The records, repeated exactly and in full, are the expected answer.

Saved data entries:
------------------------

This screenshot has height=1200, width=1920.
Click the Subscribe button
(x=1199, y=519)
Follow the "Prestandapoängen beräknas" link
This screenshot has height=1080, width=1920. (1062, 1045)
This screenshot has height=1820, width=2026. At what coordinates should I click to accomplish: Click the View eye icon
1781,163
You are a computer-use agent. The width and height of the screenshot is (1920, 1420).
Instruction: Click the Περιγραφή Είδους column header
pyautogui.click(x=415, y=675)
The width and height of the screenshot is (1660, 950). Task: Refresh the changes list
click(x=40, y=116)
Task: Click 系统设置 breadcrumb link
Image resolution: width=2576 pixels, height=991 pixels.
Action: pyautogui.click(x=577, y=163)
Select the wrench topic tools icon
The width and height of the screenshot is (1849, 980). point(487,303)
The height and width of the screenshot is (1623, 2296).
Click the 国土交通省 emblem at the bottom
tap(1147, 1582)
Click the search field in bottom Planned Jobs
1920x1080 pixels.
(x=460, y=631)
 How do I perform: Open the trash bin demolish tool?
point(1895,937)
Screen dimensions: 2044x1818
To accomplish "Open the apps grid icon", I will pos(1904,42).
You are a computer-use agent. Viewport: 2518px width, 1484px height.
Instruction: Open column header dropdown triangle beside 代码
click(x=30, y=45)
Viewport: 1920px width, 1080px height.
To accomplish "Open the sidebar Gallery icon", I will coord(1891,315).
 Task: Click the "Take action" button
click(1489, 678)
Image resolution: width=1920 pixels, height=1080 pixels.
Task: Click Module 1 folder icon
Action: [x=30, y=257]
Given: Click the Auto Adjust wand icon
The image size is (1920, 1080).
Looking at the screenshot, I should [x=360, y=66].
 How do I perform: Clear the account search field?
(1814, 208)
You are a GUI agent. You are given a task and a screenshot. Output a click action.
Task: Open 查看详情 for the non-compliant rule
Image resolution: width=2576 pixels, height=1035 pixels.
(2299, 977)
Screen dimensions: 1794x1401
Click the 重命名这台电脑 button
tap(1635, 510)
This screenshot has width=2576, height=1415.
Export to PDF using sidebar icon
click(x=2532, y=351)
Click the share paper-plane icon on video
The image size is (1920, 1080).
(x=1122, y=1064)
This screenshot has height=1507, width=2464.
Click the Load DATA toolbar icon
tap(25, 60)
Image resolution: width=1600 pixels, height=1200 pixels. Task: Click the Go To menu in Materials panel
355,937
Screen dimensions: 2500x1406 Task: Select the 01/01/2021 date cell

------------------------

EXERCISE RESULT:
This screenshot has height=1200, width=1920.
Click the Subscribe button
(x=1199, y=519)
Follow the "Prestandapoängen beräknas" link
This screenshot has height=1080, width=1920. (1062, 1045)
This screenshot has height=1820, width=2026. At what coordinates should I click to accomplish: Click the View eye icon
1781,163
You are a computer-use agent. The width and height of the screenshot is (1920, 1420).
Instruction: Click the Περιγραφή Είδους column header
pyautogui.click(x=415, y=675)
The width and height of the screenshot is (1660, 950). Task: Refresh the changes list
click(x=40, y=116)
Task: Click 系统设置 breadcrumb link
Image resolution: width=2576 pixels, height=991 pixels.
Action: pyautogui.click(x=577, y=163)
Select the wrench topic tools icon
The width and height of the screenshot is (1849, 980). point(487,303)
The height and width of the screenshot is (1623, 2296).
Click the 国土交通省 emblem at the bottom
tap(1147, 1582)
Click the search field in bottom Planned Jobs
1920x1080 pixels.
(x=460, y=631)
 How do I perform: Open the trash bin demolish tool?
point(1895,937)
Screen dimensions: 2044x1818
To accomplish "Open the apps grid icon", I will pos(1904,42).
You are a computer-use agent. Viewport: 2518px width, 1484px height.
Instruction: Open column header dropdown triangle beside 代码
click(x=30, y=45)
Viewport: 1920px width, 1080px height.
To accomplish "Open the sidebar Gallery icon", I will coord(1891,315).
 Task: Click the "Take action" button
click(1489, 678)
Image resolution: width=1920 pixels, height=1080 pixels.
Task: Click Module 1 folder icon
Action: [x=30, y=257]
Given: Click the Auto Adjust wand icon
The image size is (1920, 1080).
Looking at the screenshot, I should [x=360, y=66].
 How do I perform: Clear the account search field?
(1814, 208)
You are a GUI agent. You are given a task and a screenshot. Output a click action.
Task: Open 查看详情 for the non-compliant rule
Image resolution: width=2576 pixels, height=1035 pixels.
(2299, 977)
Screen dimensions: 1794x1401
Click the 重命名这台电脑 button
tap(1635, 510)
This screenshot has width=2576, height=1415.
Export to PDF using sidebar icon
click(x=2532, y=351)
Click the share paper-plane icon on video
The image size is (1920, 1080).
(x=1122, y=1064)
This screenshot has height=1507, width=2464.
Click the Load DATA toolbar icon
tap(25, 60)
Image resolution: width=1600 pixels, height=1200 pixels. Task: Click the Go To menu in Materials panel
355,937
Screen dimensions: 2500x1406 Task: Select the 01/01/2021 date cell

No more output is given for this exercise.